Il risarcimento dopo la assoluzione perché il fatto non sussiste

risarcimento dopo la assoluzione perché il fatto non sussiste

L’assoluzione perché il fatto non sussiste è una pronuncia giudiziaria emessa da un giudice penale quando viene accertato che il fatto oggetto del processo non costituisce reato o che non è stato commesso dal soggetto imputato e apre legittimamente la strada al risarcimento dopo la assoluzione perché il fatto non sussiste.

In pratica, quando un giudice emette un’assoluzione perché il fatto non sussiste, significa che non ci sono sufficienti prove per dimostrare che il reato contestato sia stato commesso dal soggetto imputato e pertanto, il giudice non può condannare il soggetto imputato perché non esiste un fatto costituente reato. Si veda a puro titolo d’esempio l’articolo: La condanna per spaccio di ‘erba’ di lieve entità.

L’assoluzione perché il fatto non sussiste può essere emessa in qualsiasi momento del processo penale, dal Giudice dell’udienza preliminare o dal Tribunale in sede di giudizio di primo grado o in appello. Quando viene emessa questa pronuncia, il soggetto imputato viene completamente assolto dalle accuse, senza dover subire alcuna pena o conseguenza penale rendendo possibile quindi il risarcimento dopo la assoluzione perché il fatto non sussiste.

È importante notare che l’assoluzione perché il fatto non sussiste è diversa dalla prescrizione del reato, che avviene quando è trascorso un certo periodo di tempo dopo la commissione del reato senza che sia stata esercitata l’azione penale. Nell’assoluzione perché il fatto non sussiste, invece, il giudice riconosce che il reato non è stato commesso o che non esistono prove sufficienti per dimostrarne la colpevolezza del soggetto imputato.

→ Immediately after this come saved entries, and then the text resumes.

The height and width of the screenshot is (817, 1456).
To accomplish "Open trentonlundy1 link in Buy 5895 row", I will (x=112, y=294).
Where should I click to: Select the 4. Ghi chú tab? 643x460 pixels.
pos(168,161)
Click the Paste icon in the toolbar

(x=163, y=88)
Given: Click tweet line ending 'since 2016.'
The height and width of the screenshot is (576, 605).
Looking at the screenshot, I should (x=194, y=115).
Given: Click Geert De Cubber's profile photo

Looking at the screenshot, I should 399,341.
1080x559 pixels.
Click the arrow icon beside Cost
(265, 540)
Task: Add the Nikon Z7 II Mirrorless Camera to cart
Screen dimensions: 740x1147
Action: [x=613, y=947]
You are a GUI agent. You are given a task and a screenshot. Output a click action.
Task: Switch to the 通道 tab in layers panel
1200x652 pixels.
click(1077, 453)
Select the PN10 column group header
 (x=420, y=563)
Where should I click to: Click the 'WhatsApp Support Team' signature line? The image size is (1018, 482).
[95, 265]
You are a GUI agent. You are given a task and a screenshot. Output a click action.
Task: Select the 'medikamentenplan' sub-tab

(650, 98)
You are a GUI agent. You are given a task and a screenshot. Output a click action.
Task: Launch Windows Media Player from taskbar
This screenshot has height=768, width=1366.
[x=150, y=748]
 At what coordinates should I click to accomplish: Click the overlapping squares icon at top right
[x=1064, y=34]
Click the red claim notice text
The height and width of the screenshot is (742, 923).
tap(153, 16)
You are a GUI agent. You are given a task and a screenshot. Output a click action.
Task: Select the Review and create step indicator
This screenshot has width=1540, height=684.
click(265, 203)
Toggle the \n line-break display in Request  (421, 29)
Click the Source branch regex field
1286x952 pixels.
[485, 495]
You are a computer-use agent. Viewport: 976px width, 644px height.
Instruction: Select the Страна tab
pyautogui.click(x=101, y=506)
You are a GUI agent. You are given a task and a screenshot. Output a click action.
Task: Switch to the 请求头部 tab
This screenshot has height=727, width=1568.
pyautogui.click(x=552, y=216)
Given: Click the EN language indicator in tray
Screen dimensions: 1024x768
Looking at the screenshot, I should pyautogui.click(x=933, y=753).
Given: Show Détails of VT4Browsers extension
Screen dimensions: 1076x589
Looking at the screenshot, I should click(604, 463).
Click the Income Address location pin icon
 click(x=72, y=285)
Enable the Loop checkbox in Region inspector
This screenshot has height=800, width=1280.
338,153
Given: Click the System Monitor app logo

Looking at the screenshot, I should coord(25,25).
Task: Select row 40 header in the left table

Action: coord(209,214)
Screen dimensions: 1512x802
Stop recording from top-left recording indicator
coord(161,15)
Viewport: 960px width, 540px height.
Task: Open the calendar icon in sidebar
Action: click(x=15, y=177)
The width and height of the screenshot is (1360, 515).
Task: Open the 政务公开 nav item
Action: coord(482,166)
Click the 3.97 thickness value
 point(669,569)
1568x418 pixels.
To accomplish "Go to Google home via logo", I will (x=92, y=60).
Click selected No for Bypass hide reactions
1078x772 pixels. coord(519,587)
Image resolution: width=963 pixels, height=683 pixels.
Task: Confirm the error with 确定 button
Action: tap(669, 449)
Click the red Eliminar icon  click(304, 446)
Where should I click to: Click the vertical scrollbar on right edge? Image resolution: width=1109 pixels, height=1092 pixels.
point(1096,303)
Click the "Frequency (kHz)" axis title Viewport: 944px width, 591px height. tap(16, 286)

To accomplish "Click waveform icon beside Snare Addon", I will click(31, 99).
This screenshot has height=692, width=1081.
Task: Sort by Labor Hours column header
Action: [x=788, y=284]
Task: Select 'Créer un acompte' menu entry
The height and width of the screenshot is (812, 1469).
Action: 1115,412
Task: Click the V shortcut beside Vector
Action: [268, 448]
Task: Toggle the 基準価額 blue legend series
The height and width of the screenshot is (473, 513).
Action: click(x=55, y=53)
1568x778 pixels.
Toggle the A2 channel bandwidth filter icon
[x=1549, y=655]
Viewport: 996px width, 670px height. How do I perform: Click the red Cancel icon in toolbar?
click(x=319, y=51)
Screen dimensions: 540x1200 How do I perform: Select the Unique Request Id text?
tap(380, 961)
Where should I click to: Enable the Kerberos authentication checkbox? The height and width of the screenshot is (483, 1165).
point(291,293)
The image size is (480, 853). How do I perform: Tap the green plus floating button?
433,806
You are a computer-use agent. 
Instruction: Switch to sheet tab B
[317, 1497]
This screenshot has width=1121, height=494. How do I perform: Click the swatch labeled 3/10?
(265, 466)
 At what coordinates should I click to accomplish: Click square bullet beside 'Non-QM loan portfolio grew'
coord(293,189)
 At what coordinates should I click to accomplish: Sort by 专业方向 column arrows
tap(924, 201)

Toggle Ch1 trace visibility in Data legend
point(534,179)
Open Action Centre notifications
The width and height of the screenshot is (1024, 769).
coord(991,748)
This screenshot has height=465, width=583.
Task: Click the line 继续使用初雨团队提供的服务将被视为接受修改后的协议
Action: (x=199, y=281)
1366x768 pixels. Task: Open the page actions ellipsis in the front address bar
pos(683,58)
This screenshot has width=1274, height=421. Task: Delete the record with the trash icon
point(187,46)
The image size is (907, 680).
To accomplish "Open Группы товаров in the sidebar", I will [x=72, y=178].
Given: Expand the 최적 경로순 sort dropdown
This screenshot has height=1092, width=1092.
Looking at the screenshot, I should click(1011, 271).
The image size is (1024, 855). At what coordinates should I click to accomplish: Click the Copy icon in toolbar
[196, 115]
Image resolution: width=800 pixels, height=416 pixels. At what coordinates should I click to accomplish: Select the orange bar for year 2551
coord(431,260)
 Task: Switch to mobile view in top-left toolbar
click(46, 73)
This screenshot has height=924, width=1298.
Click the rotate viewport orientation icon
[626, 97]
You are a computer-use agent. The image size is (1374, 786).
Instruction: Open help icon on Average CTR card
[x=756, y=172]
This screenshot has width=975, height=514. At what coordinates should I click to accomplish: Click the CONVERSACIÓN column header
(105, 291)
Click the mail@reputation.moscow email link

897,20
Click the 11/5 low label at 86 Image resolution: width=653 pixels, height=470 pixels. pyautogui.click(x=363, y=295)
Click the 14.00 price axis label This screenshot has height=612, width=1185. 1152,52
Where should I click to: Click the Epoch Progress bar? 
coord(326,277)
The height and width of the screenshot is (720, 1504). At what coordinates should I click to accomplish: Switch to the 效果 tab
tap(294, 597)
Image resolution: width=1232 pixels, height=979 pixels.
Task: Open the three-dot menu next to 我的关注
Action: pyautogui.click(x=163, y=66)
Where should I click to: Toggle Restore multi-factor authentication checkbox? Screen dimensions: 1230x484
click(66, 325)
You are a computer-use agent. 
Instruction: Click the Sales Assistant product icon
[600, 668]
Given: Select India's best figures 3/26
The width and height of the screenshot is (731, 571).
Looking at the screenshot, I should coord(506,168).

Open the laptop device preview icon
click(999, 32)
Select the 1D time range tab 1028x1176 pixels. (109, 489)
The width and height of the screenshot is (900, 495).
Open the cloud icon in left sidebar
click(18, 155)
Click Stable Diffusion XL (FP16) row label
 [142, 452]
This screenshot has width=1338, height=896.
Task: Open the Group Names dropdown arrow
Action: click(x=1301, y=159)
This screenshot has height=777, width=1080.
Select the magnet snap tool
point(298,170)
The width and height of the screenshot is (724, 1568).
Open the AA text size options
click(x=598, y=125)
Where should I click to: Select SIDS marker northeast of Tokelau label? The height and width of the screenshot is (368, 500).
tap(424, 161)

Quale risarcimento dopo la assoluzione perché il fatto non sussiste?

Una volta che l’imputato sia stato scagionato perché il fatto oggetto del processo non sussiste, potrà richiedere un risarcimento per gli eventuali danni subìti durante il processo penale.

In Italia, l’articolo 530 del Codice di procedura penale stabilisce infatti che il Giudice dell’udienza preliminare, il Giudice dell’appello o la Corte di Cassazione, a seconda della fase del processo in cui si è verificato il proscioglimento, possano disporre un risarcimento in favore dell’imputato una volta acclarato che l’esercizio del Pubblico ministero sia stato illegittimo o arbitrario.

Il risarcimento, in base alla legge italiana, può essere richiesto soltanto se l’imputato ha subìto una privazione della libertà personale o se sono stati commessi atti lesivi della sua onorabilità o della sua reputazione.

Il risarcimento può essere richiesto sia dal soggetto imputato che dal suo rappresentante legale entro 6 (sei) mesi dalla data in cui è stata emessa la sentenza di proscioglimento definitiva. La richiesta di risarcimento deve essere presentata al Giudice che ha emesso la sentenza di proscioglimento, il quale provvederà ad esaminare la richiesta e, se del caso, a disporre il risarcimento.

Il risarcimento può comprendere anche le spese sostenute dall’imputato per la sua difesa durante il processo, come gli onorari dell’avvocato o le spese per le perizie tecniche. Tuttavia, il risarcimento non può essere richiesto se l’imputato è stato condannato in una precedente fase del processo e poi assolto in appello o in Cassazione, in quanto la sua privazione della libertà personale sarebbe stata giustificata dalla condanna iniziale.